What is required: From the forum thread on a 2008 Altima's start-up clunk, reproduce word for word the passage that begins at the words "Also, I presume" and ends after "or then hot.".

Document excerpt:
____

# 2008 Altima - Clunking noise on start up



## Lemach (May 20, 2014)

I have a 2.5s '08 Altima. When I start it up it makes this clunking/rattling noise for a few seconds. I'm going to take it to the base garage this weekend to throw it up on a lift and look around, but any suggestions for what I should be looking for?


----------



## jaredbonner1 (Aug 31, 2016)

Hey, I have the same problem with mine. Did you find a fix?


----------



## Car guy (Mar 31, 2016)

Did you guys check your front exhaust piping and shields? They are known for welds breaking and shields breaking, making rattling noise. Mesh screens deteriorate and fall off also.


----------



## jaredbonner1 (Aug 31, 2016)

Car guy said:


> Did you guys check your front exhaust piping and shields? They are known for welds breaking and shields breaking, making rattling noise. Mesh screens deteriorate and fall off also.


That's a good idea but it only happens on start up. I can match where the revs were and the noise isn't there. We though it might be something transmission related but I'm really not sure


----------



## Car guy (Mar 31, 2016)

jaredbonner1 said:


> That's a good idea but it only happens on start up. I can match where the revs were and the noise isn't there. We though it might be something transmission related but I'm really not sure


Can you get an ear near the torque converter/oil pump during the start-up or the bottom of the engine under the oil pan, to try to directionalize the sourcing location?

Also, I presume it only happens when the engine is cold (starting) (not hot re-starting). Is that right? Don't want to belabor the exhaust thought, but cold start = higher rpm WITH cold metal, whereas subsequent rev matching absent noise, metal would be warm or then hot.

Any chance you can post an audio or a/video clip of sound?


----------



## rogoman (Dec 16, 2004)

It could be the alternator bearing or the water pump bearing going bad. An easy way to check that is to temporarily remove the belt and start the engine up and listen for the noise.


----------

____

Extracted data:

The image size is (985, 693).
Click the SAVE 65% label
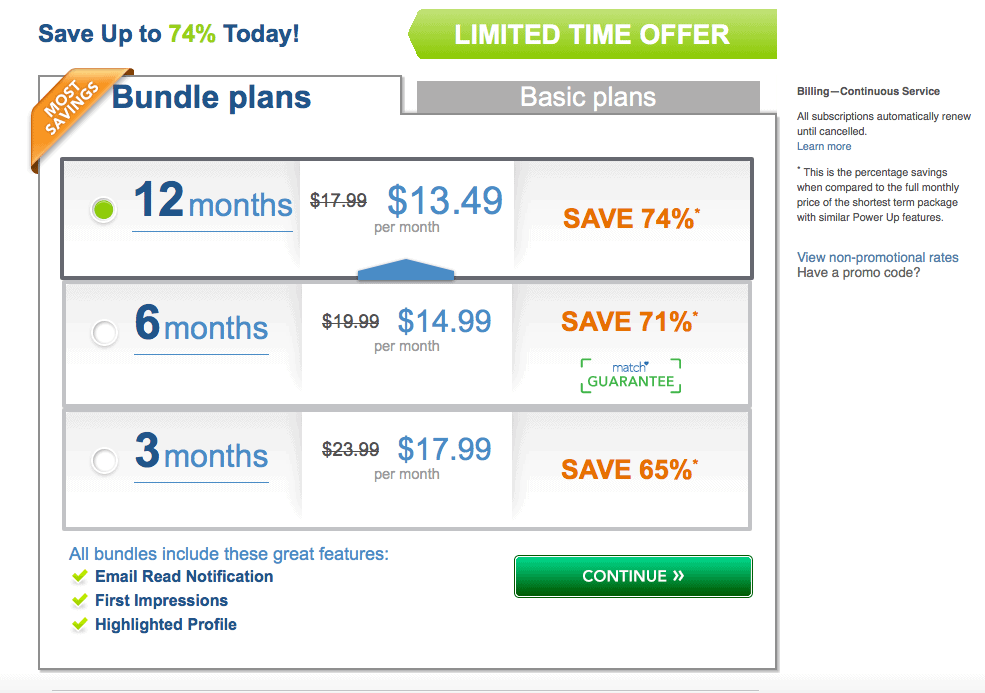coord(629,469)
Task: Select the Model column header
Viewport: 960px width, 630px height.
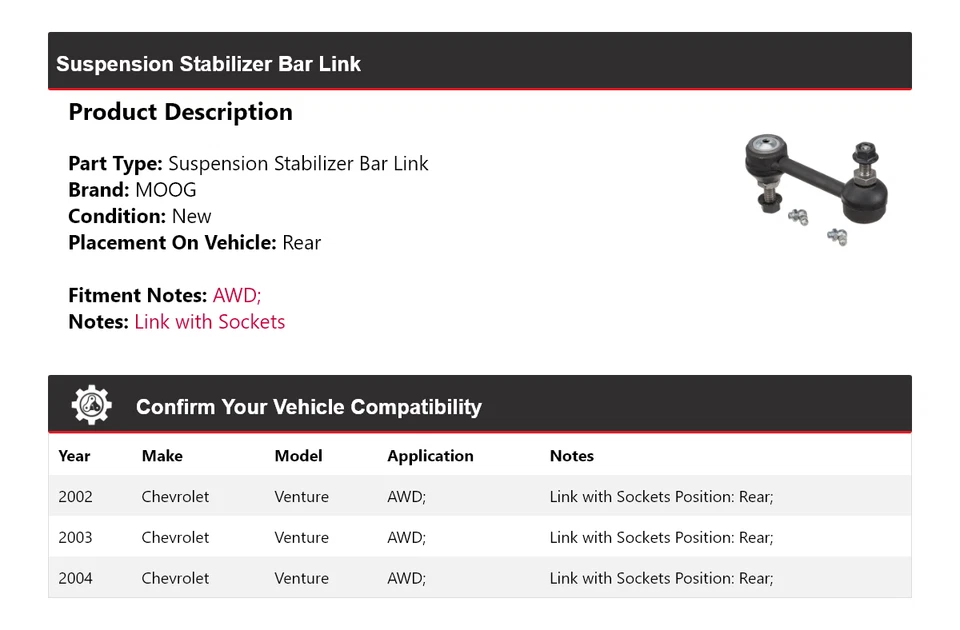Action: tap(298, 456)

____

Complete output:
Also, I presume it only happens when the engine is cold (starting) (not hot re-starting). Is that right? Don't want to belabor the exhaust thought, but cold start = higher rpm WITH cold metal, whereas subsequent rev matching absent noise, metal would be warm or then hot.